Krueger, an international authority on sustainable development, will be the sole American participating in the conference, which will be attended by academics, policy makers, and planners from around Europe. Also attending will be representatives from policy circles in Luxembourg, including the Ministry of Environment.

The conference is part of the SUSTAINLUX project, which "intends to illuminate problems and conceptual issues concerning urban regions and urban space, and to take a critical look behind governance, and normative orientations in policy making such as sustainable development," according to the project summary. The project is funded by the Fonds National de la Recherche (FNR) and carried out at the University of Luxembourg’s Laboratoire de Géographie et Aménagement du Territoire (Department of Geography and Spatial Planning).
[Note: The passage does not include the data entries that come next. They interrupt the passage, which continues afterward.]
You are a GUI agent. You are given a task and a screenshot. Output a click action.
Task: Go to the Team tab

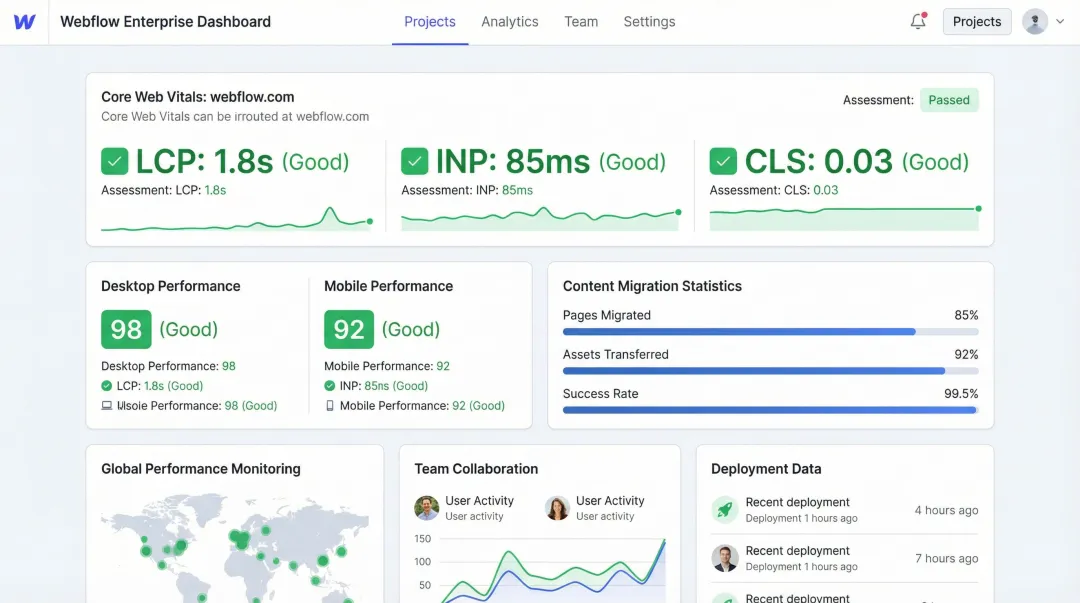click(x=581, y=22)
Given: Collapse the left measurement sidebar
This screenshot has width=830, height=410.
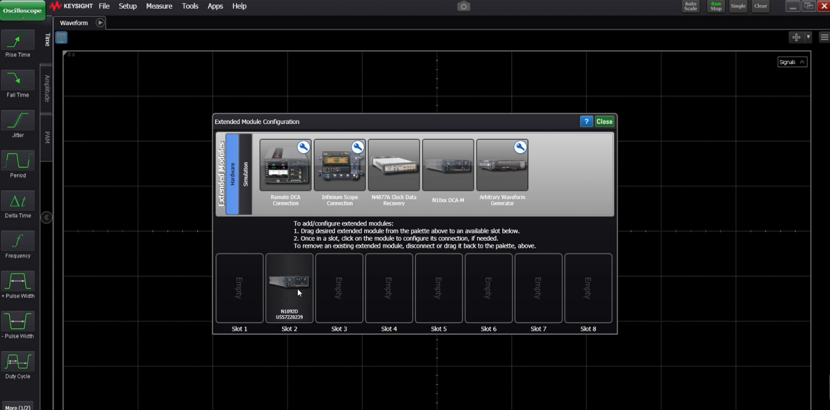Looking at the screenshot, I should coord(46,217).
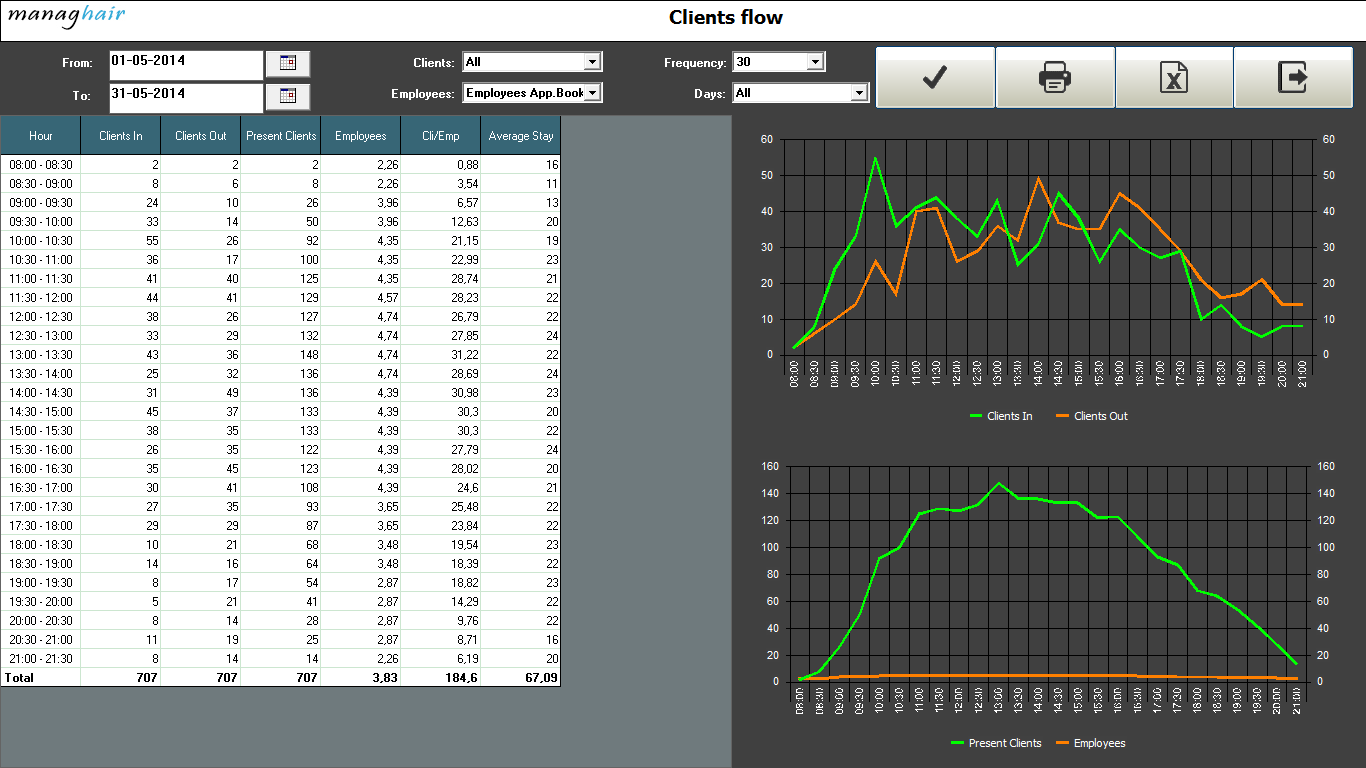
Task: Click the Average Stay column header
Action: pos(521,136)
"There are two goals to the conference: one, to bring academics from around the region to discuss sustainability, and two, to have them share their experiences with the Luxembourgers," said Krueger, who is director of WPI's Environmental and Sustainability Studies Program and Worcester Community Project Center (WCPC), and co-director of WPI's project center in London

Last fall, Krueger traveled to the University of Luxembourg to lead a successful workshop on sustainability research. As a result, the university offered him a four-month research fellowship to assess the country's sustainability-planning policies; that fellowship morphed into the June conference.
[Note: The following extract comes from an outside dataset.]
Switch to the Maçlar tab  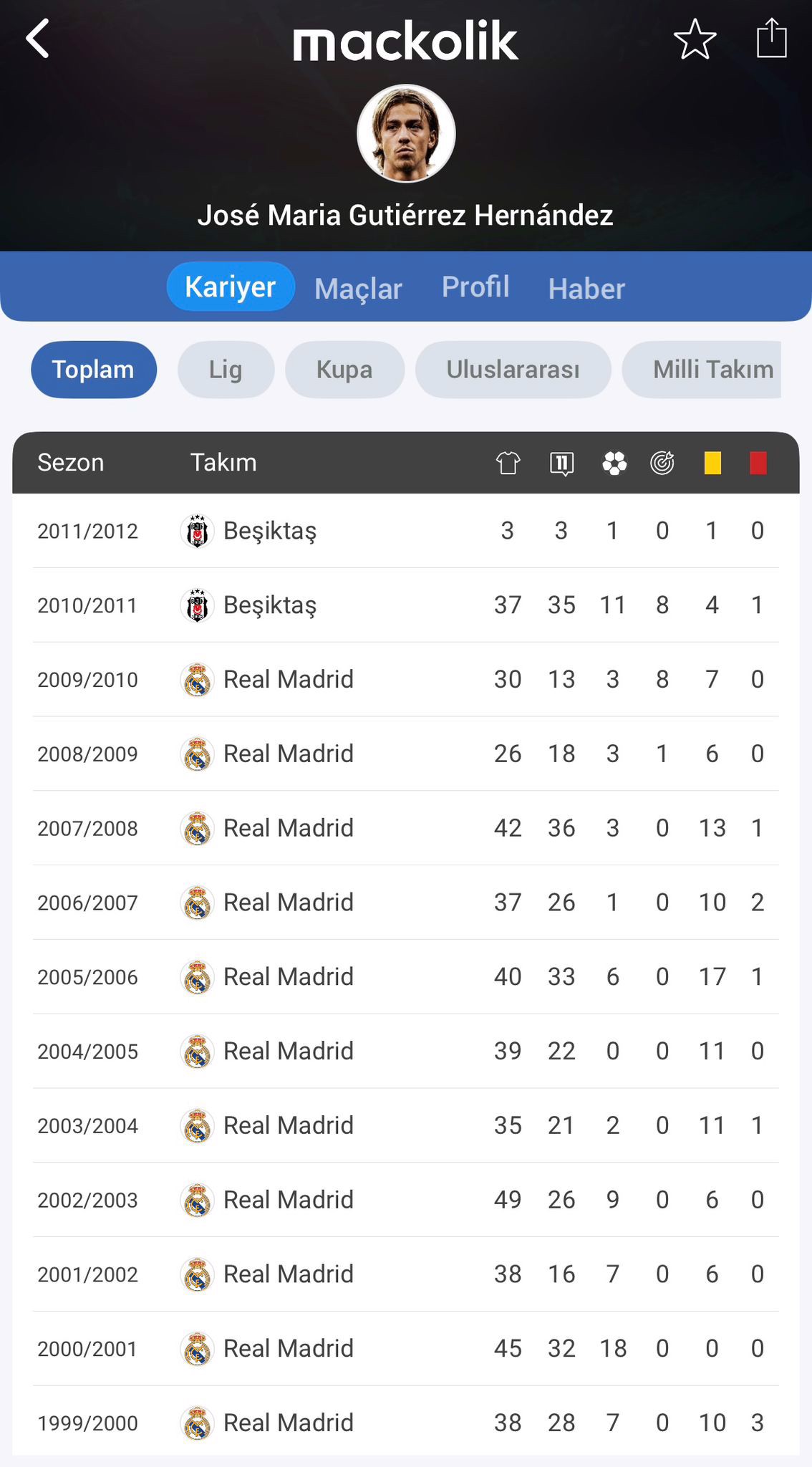tap(358, 289)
Sustainable development is an emerging field that connects economic development with long-term environmental responsibility and a commitment to social justice. Krueger has championed this locally through the WCPC by focusing student projects to meet Greater Worcester’s needs and concerns, such as public education, youth and social services, community development, environmental justice, affordable housing, and economic development. The center’s priorities include working with community partners to develop and train students for "green collar" jobs in Worcester, to incorporate an ecological service perspective in the city's development decisions, and to support the development of affordable housing. Under Krueger’s nine-year leadership, the center has organized and hosted two major workshops on sustainable development for cities and regions.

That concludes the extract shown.